I have a strange problem with a customer at the moment. Everything worked until 3 days ago, when inbound audio on external calls stopped working for them.
Setup is SIP trunks to a FreePBX 13.0.192.16 distro hosted on Vultr.
The customer has Grandstream IP phones on their site.
I have a Sangoma Phone in my office, hanging off the same system.
Calls from the SIP trunk to their office exhibit no inbound audio. The audio from the clients office out is fine.
If I add my office phone to their ring group and call their number, then audio is two way.
If they divert their call flow to a mobile, then the audio is two way, so the SIP trunks must be fine
At this stage you will say this must be their firewall. however I can ring from my office to their office using extension numbers and the audio is fine.
There is a second customer also hanging off this same server who have no problems whatsoever.
I have trusted their office IP in the responsive firewall in case this made a difference, but it doesn’t (didn’t think it would).
Is it definitely firewall, or could it be something else?
Look to the firewall being the problem is calls that do not originate in their network are the ones that fail.
Is the Vultr system “in the cloud” or is it a local implementation?
If in the cloud, make sure that the firewall on the cloud server is set up to route traffic correctly, including redirecting UDP traffic on ports 10000-20000 to the server.
The mystery of one-way traffic is actually fairly simple once you understand that the firewall only opens ports for traffic it recognizes. So, any traffic that starts inside the firewall will work. Any traffic that starts outside the firewall will not. Anything that adds routes out through the firewall will make your two-way traffic work fine.
For calls going out and getting one-way audio, the “return” port for the audio includes the IP address for the traffic. If that address is not routable (NAT is not turned on for the phone and/or a STUN server is not being used to get the routable address), the return traffic will try to go to the non-routable address (192.168.x.z).
So, the problem (as it almost always is) is probably a problem with the firewall. Either it’s blocking the traffic, or the phones are not sending the traffic to the firewall, or some other similar problem.

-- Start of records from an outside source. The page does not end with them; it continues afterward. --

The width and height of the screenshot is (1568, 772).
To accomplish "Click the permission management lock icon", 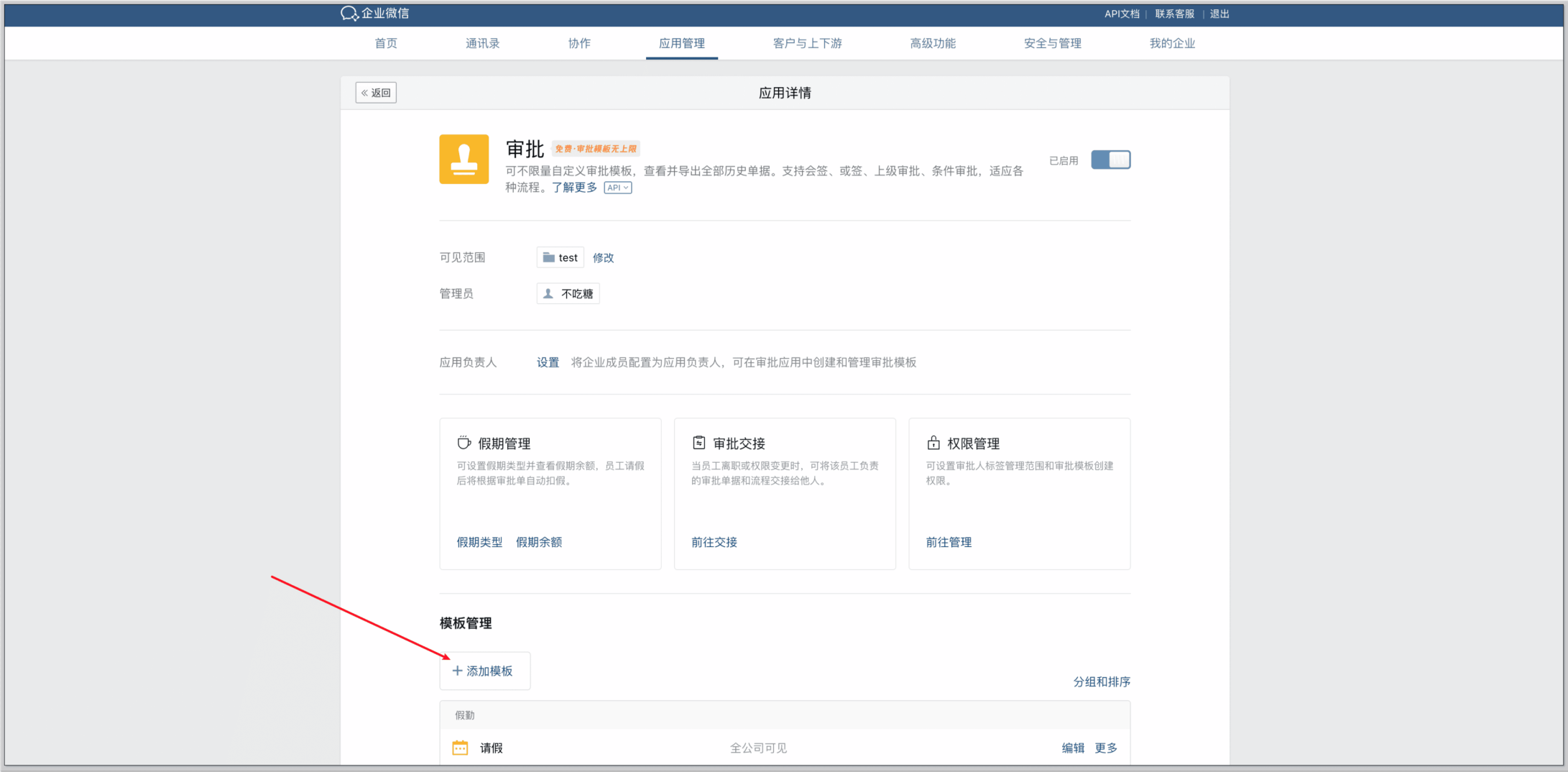I will [x=933, y=443].
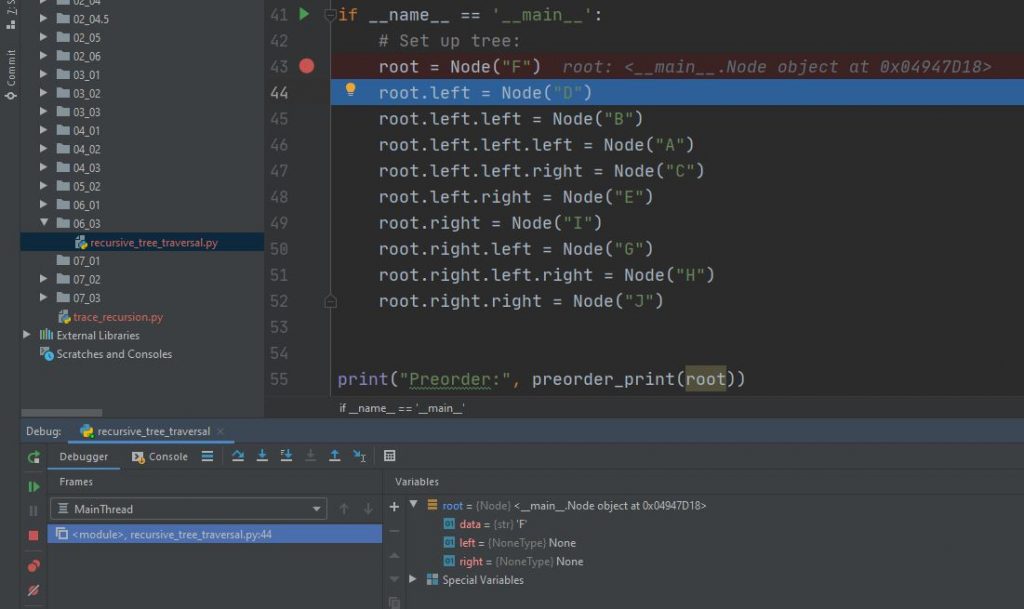The height and width of the screenshot is (609, 1024).
Task: Switch to the Console tab
Action: pos(165,456)
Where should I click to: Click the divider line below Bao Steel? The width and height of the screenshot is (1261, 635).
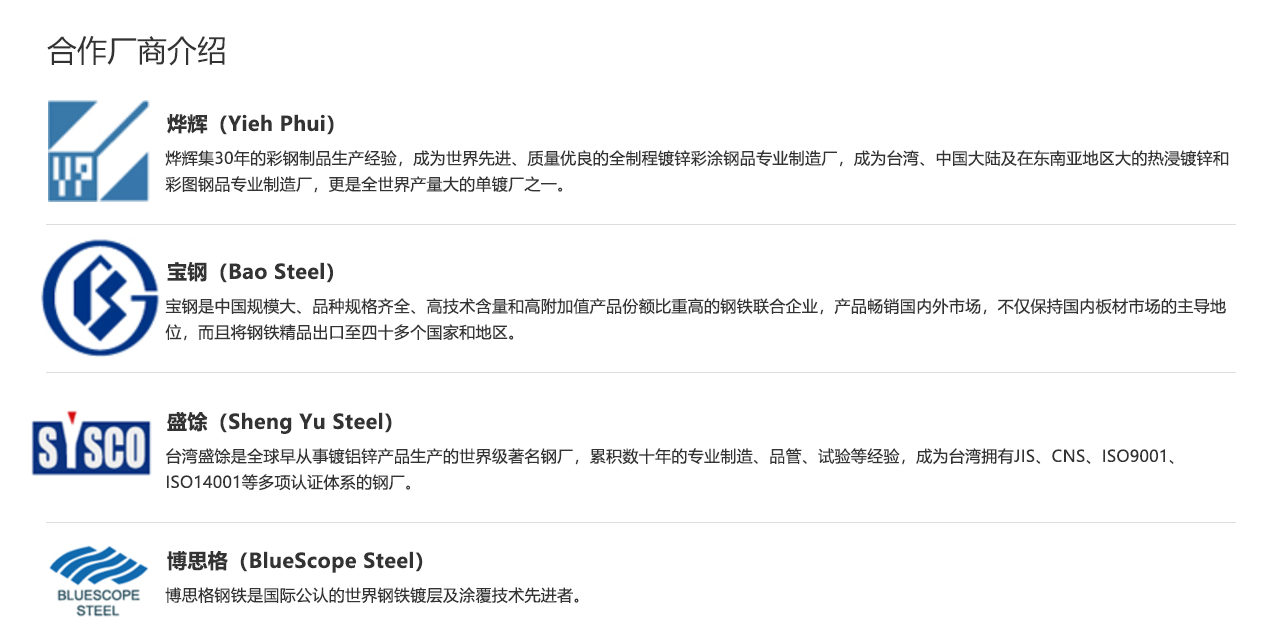click(640, 373)
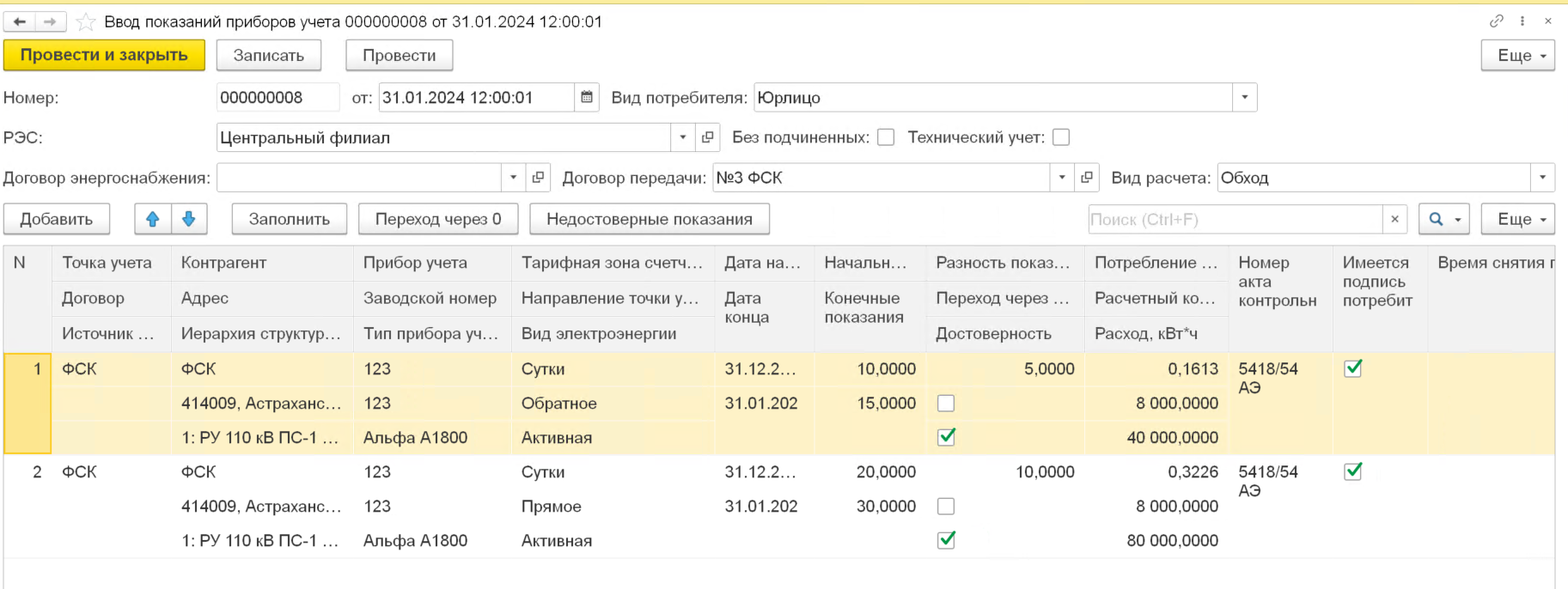The height and width of the screenshot is (589, 1568).
Task: Uncheck consumer signature in row 1
Action: 1352,368
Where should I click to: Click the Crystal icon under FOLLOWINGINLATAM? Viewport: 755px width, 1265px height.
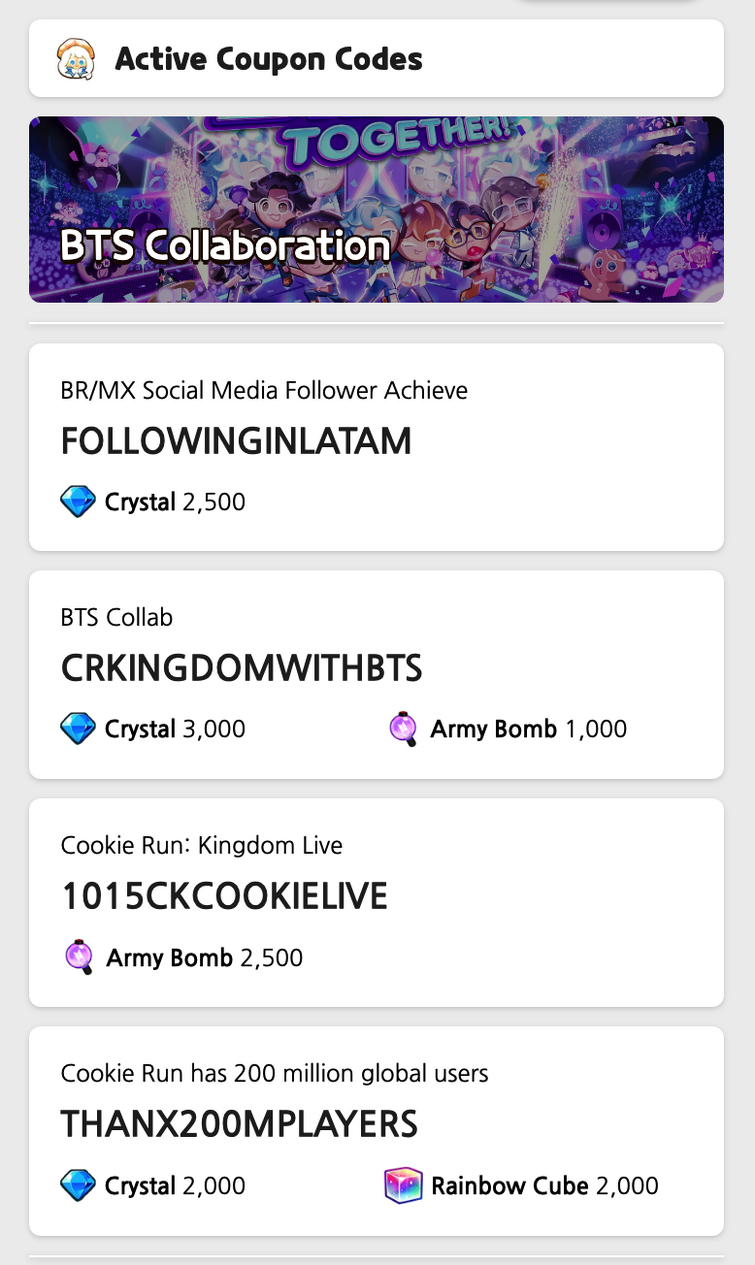[x=78, y=502]
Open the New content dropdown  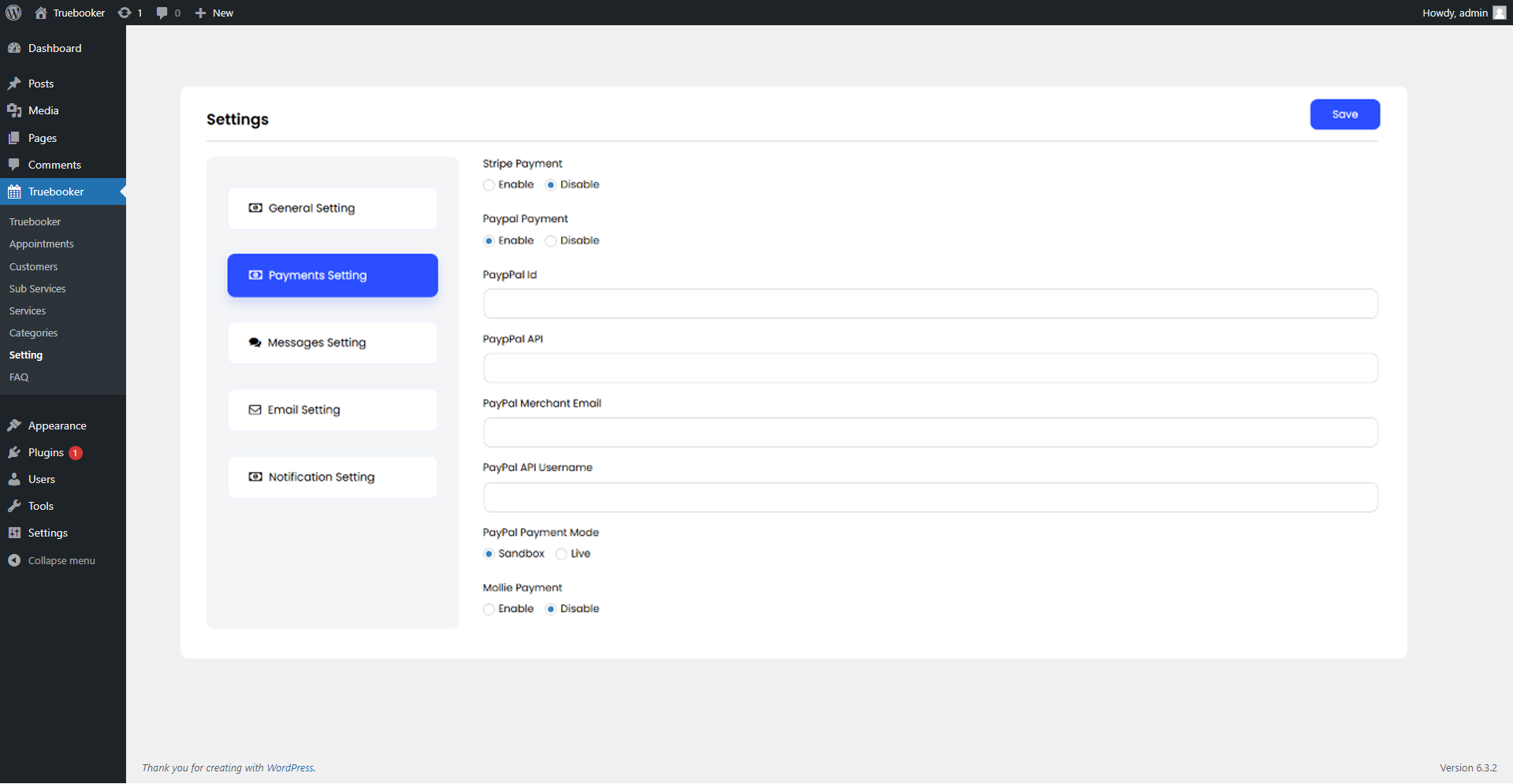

Since the one-way traffic is on the outbound leg, I’d say the problem is in the NAT configuration on the phone. Either it has lost its “routable” address and/or the NAT setting on the phone has been reset to “No”, which would send a bogus audio destination to the people they are calling.
SIP Debug can help you narrow this down by displaying what addresses are being sent and responded to.
Thank you for your responses.
I can’t find a NAT setting for a pjsip extension. Where is it?
The server is in the cloud on a public IP, so no NAT at the server end.
The phones are sending audio, because in that direction the audio works.
I’ve not used pjsip yet but for chan_sip it was in advanced -> NAT mode. If its not enabled for things not using a VPN then it causes one way audio. All our grandstreams need it.
It should be in the Advnaced SIP Settings (far right side).
You don’t specify PJ-SIP for extensions. It’s a channel driver on the server connected to a UDP/TCP port. The settings for NAT are global for each channel driver and for SIP in general.
The phones should have a NAT settings on them somewhere. I can’t offer more than that on the phones because I only use Polycom phones for SIP and Cisco phones for SCCP.
Problem here is nothing has changed on the phones or the pbx.
The customer is in a business centre, so the firewall serves all the units. Their IT dept is going to reboot the router tonight.